I have a dataset of intrusion which is labeled that I want to use to test different supervised machine learning techniques.
So here is a part of my code :
object parser_dataset {
val conf = new SparkConf()
.setMaster("local[2]")
.setAppName("kdd")
.set("spark.executor.memory", "8g")
conf.registerKryoClasses(Array(
classOf[Array[Any]],
classOf[Array[scala.Tuple3[Int, Int, Int]]],
classOf[String],
classOf[Any]
))
val context = new SparkContext(conf)
def load(file: String): RDD[(Int, String, String,String,Int,Int,Int,Int,Int,Int,Int,Int,Int,Int,Int,Int,Int,Int,Int,Int,Int,Int,Int,Int,Double,Double,Double,Double,Double,Double,Double, Int, Int,Double, Double, Double, Double, Double, Double, Double, Double, String)] = {
val data = context.textFile(file)
val res = data.map(x => {
val s = x.split(",")
(s(0).toInt, s(1), s(2), s(3), s(4).toInt, s(5).toInt, s(6).toInt, s(7).toInt, s(8).toInt, s(9).toInt, s(10).toInt, s(11).toInt, s(12).toInt, s(13).toInt, s(14).toInt, s(15).toInt, s(16).toInt, s(17).toInt, s(18).toInt, s(19).toInt, s(20).toInt, s(21).toInt, s(22).toInt, s(23).toInt, s(24).toDouble, s(25).toDouble, s(26).toDouble, s(27).toDouble, s(28).toDouble, s(29).toDouble, s(30).toDouble, s(31).toInt, s(32).toInt, s(33).toDouble, s(34).toDouble, s(35).toDouble, s(36).toDouble, s(37).toDouble, s(38).toDouble, s(39).toDouble, s(40).toDouble, s(41))
})
.persist(StorageLevel.MEMORY_AND_DISK)
return res
}
def main(args: Array[String]) {
val data = this.load("/home/hvfd8529/Datasets/KDDCup99/kddcup.data_10_percent_corrected")

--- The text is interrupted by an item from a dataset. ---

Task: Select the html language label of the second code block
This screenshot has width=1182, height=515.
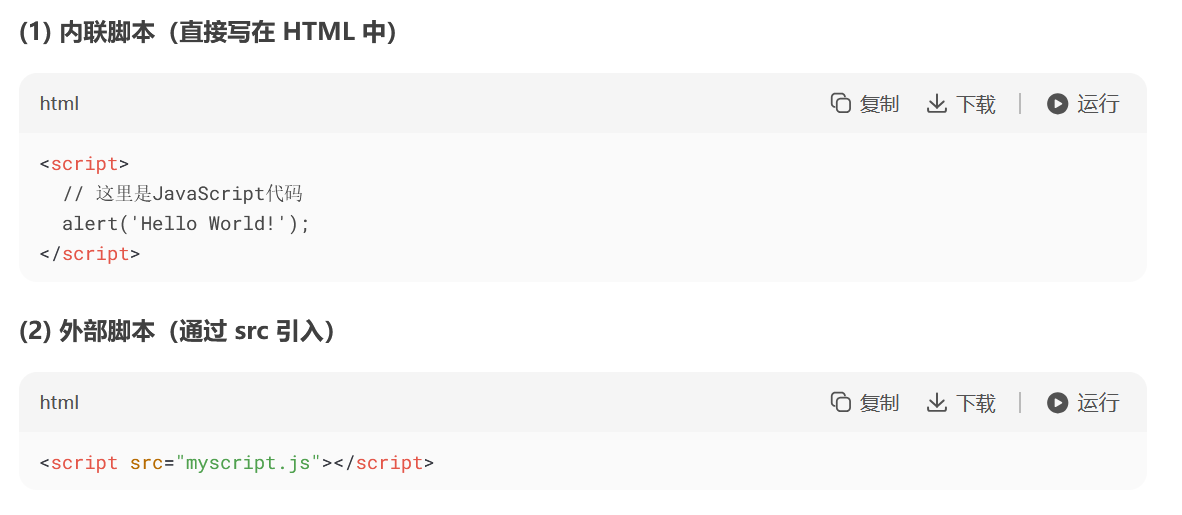Action: click(x=59, y=402)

data1.collect.foreach(println)
data.distinct()
}
}
This is not my code, it was given to me and I just modified some parts (especially the RDD and splitting parts) and I'm a newbie at Scala and Spark :)
EDIT:
So I added case class above my load function, like this :
case class BasicFeatures(duration:Int, protocol_type:String, service:String, flag:String, src_bytes:Int, dst_bytes:Int, land:Int, wrong_fragment:Int, urgent:Int)
case class ContentFeatures(hot:Int, num_failed_logins:Int, logged_in:Int, num_compromised:Int, root_shell:Int, su_attempted:Int, num_root:Int, num_file_creations:Int, num_shells:Int, num_access_files:Int, num_outbound_cmds:Int, is_host_login:Int, is_guest_login:Int)
case class TrafficFeatures(count:Int, srv_count:Int, serror_rate:Double, srv_error_rate:Double, rerror_rate:Double, srv_rerror_rate:Double, same_srv_rate:Double, diff_srv_rate:Double, srv_diff_host_rate:Double, dst_host_count:Int, dst_host_srv_count:Int, dst_host_same_srv_rate:Double, dst_host_diff_srv_rate:Double, dst_host_same_src_port_rate:Double, dst_host_srv_diff_host_rate:Double, dst_host_serror_rate:Double, dst_host_srv_serror_rate:Double, dst_host_rerror_rate:Double, dst_host_srv_rerror_rate:Double, attack_type:String )
But now I am confused, how can I use these to solve my problem, because I still need a RDD in order to have one feature = one field
Here is my one line of my file I want to parse :
0,tcp,ftp_data,SF,491,0,0,0,0,0,0,0,0,0,0,0,0,0,0,0,0,0,2,2,0.00,0.00,0.00,0.00,1.00,0.00,0.00,150,25,0.17,0.03,0.17,0.00,0.00,0.00,0.05,0.00,normal,20
Max tuple size supported by Scala is 22.Scala function have limit of 22 Parameter. Hence you can not create tuple of size more that 22.